Bank in nis met spiegel 1733 - 1768
drawing, print, engraving
drawing
baroque
form
line
decorative-art
engraving
Curator: Immediately I feel drawn into this quiet interior. It is a Bank in Nis met Spiegel, or a Bench in Nice with Mirror, dating roughly to 1733-1768. Made using engraving and other drawing techniques by Carl Albert von Lespilliez. Do you get a sense of the Rococo here, with the ornate stylings and symmetry? Editor: The first thing I notice is the mirror reflecting nothing! It feels like staring into a void. Is it intentional, do you think, this invitation to fill the emptiness with our own projections, fears, desires? What are we meant to see when we look at such a looking glass? Curator: I suspect its more practical! It might be simply emphasizing design rather than depiction of life. See the curvaceous and intricate detail – it practically foams off the surface of the wall.
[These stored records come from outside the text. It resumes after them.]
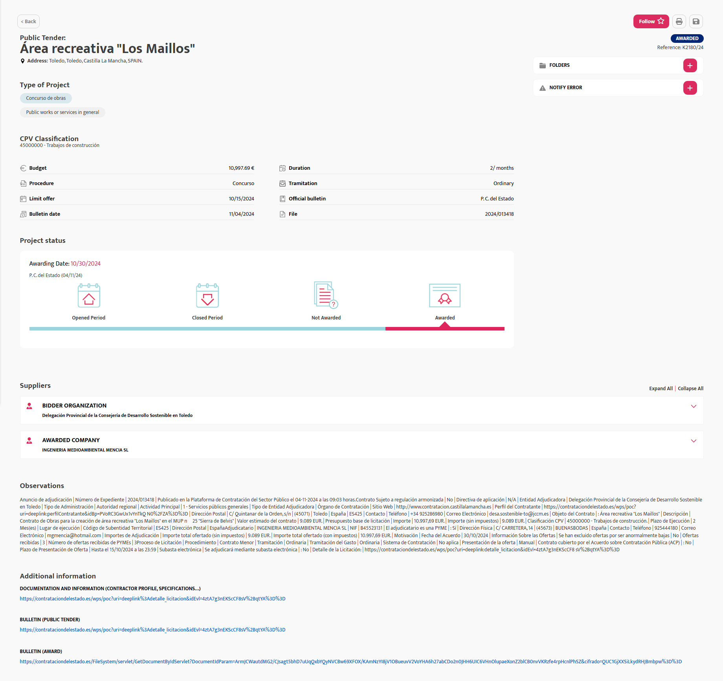Click the plus button on FOLDERS panel
723x681 pixels.
coord(690,65)
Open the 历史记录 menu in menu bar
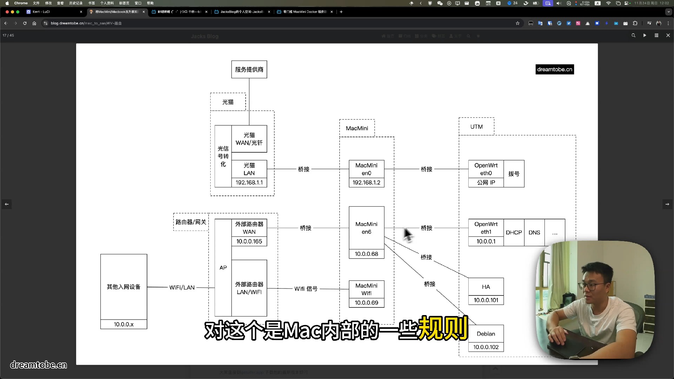This screenshot has height=379, width=674. [76, 3]
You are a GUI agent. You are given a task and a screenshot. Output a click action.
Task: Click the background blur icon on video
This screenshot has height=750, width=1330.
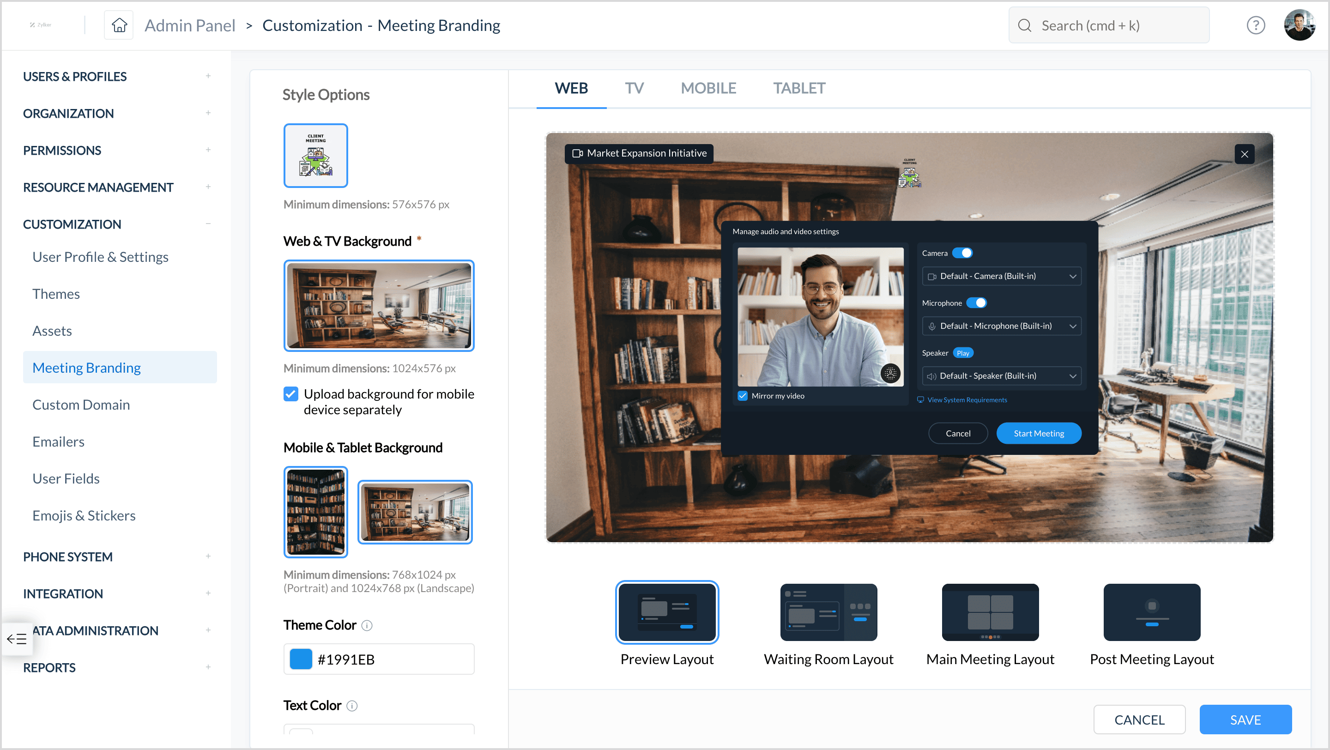[890, 373]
It also incorporates time in two ways. One as decoration and another in how design continues in a way as a kind of cultural memory... it seems we find symbols of nature here – plants, life… almost a dance of life preserved. Editor: The "dance of life" is beautifully put, there is that decorative playfulness, yes. The way those flourishes are used to decorate that clock feels laden to me, even oppressive! But perhaps that’s what they wanted: time isn’t a casual visitor; time is a governing principle, as essential as breath. Clocks were the ultimate symbol of the constraints of order back then. Curator: You’re right, it brings us up short. Beauty as structure, a delicate imprisonment almost. Even the chair is facing this hall of reflection in a perfect posture. And the space does feel oddly unlived-in. I imagine a kind of ghostly etiquette… a call to order in those days? Editor: I think we’re asked to feel that tension and that space. Looking, being seen. Order, wildness. Ultimately that might speak to the larger context, these competing needs that drove the artist’s cultural reality! The art has this haunting echo that makes you look again... Curator: Indeed, there is a calligraphic touch. In the details of the prints we find meaning through the language and symbols employed which seem far less a design than a window on history. Thanks! Editor: Of course, I find those insights really bring new texture, even new depths and layers of meaning to what felt at first, frankly, decorative.